(Stored data entries)

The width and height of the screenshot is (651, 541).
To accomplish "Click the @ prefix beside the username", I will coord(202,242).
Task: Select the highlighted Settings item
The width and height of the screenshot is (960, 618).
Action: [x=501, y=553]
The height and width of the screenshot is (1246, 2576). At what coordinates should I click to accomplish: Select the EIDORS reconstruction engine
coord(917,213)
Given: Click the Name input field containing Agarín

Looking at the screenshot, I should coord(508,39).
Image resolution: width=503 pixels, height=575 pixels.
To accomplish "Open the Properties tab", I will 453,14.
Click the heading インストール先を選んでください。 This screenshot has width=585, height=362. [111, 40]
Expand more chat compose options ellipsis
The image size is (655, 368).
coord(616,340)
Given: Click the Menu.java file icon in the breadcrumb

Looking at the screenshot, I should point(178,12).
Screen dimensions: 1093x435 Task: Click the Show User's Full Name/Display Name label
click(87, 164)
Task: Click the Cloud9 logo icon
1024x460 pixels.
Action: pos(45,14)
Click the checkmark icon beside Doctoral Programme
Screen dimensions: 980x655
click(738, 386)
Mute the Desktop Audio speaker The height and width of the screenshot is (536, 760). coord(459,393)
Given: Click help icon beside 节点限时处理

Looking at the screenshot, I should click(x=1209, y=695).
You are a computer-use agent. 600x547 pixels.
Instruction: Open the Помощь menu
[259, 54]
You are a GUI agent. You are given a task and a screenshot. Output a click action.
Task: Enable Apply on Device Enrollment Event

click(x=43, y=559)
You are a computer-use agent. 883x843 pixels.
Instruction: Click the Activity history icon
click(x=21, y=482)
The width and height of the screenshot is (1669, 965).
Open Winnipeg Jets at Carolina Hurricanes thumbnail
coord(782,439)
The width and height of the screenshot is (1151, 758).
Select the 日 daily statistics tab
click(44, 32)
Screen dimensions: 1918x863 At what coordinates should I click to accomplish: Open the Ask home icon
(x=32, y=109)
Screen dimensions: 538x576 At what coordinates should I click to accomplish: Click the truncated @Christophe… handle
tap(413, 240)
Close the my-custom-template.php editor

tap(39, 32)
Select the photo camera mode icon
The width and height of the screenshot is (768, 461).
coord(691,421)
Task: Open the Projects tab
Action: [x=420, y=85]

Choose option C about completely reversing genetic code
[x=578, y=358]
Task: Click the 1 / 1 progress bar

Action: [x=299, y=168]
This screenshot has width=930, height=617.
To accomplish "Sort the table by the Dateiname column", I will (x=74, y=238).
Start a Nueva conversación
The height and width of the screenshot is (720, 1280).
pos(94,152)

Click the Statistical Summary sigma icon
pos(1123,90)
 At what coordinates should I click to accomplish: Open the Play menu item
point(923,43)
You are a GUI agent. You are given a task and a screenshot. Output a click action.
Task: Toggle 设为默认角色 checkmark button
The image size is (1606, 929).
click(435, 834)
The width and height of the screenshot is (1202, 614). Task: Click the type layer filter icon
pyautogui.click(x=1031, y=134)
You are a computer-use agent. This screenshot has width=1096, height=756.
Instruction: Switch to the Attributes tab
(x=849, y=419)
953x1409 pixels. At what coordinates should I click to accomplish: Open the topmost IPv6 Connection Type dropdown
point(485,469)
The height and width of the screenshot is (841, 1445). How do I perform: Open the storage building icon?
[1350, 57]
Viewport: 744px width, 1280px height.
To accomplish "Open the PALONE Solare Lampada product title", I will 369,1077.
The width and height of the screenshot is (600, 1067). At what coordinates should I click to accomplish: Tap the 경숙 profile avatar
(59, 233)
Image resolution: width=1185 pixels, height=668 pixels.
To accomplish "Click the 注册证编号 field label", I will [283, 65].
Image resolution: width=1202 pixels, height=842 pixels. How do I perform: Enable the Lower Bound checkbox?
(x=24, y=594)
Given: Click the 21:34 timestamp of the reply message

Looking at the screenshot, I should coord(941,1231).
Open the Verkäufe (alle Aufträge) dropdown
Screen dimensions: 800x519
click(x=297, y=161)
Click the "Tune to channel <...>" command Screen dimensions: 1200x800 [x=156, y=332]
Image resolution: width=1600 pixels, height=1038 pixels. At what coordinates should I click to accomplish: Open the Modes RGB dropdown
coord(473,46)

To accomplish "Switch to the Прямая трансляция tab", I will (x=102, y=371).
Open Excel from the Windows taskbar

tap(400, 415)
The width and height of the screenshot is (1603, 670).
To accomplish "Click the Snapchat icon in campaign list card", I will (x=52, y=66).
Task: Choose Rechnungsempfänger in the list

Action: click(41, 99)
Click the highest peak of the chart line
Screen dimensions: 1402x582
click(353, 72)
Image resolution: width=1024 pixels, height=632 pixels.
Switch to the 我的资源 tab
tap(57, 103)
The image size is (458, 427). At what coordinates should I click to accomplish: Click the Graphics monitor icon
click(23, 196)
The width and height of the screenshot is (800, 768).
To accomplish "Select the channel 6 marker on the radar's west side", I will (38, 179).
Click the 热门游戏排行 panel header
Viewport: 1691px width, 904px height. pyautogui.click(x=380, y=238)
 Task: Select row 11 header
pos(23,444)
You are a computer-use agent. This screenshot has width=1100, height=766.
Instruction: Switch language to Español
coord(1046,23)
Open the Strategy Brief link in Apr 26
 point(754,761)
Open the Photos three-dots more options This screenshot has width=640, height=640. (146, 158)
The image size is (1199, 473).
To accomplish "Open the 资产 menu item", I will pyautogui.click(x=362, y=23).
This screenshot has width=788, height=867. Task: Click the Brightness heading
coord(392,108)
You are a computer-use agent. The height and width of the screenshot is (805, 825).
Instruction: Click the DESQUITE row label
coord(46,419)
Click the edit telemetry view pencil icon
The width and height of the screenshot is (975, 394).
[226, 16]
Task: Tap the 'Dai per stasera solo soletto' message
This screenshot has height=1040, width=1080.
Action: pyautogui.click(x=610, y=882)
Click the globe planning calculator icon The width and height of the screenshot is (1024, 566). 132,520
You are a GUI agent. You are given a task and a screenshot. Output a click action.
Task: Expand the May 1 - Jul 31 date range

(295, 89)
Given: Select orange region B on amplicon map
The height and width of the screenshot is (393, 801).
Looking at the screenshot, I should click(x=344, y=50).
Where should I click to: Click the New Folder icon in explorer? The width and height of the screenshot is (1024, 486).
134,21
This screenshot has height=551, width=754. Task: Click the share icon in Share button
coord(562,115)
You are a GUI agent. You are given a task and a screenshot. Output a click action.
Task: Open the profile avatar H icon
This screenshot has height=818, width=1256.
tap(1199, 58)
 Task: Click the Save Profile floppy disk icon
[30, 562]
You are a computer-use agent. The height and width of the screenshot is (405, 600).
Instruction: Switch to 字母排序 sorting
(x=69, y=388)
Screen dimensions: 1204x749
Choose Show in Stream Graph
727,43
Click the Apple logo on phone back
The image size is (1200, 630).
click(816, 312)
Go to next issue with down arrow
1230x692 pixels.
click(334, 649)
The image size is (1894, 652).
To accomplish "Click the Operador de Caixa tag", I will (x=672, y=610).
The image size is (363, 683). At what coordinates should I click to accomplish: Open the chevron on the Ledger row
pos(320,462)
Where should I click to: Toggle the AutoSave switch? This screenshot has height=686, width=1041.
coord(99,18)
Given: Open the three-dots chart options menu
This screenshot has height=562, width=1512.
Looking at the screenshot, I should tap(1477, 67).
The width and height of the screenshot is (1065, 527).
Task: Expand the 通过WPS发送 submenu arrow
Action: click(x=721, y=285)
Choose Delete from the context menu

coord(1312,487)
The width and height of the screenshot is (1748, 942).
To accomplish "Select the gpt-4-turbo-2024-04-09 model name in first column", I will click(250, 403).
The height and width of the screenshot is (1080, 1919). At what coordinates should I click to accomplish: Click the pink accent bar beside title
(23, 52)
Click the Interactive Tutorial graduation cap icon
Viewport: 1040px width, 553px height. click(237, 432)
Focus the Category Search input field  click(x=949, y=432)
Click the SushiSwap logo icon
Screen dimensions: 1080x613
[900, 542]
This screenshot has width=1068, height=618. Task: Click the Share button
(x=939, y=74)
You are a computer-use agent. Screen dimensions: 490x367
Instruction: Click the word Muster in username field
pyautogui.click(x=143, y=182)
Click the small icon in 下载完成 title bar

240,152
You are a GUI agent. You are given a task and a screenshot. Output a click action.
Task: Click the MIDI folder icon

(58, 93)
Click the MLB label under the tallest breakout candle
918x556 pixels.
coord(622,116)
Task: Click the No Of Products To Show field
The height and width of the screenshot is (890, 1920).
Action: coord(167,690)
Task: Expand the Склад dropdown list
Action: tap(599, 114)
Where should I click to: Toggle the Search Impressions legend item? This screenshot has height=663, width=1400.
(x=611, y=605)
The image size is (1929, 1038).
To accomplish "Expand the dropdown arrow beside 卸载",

**Exercise aim**. Count how many lines of the records hold the string "channel"; the answer is that number alone.

**Exercise solution**. 2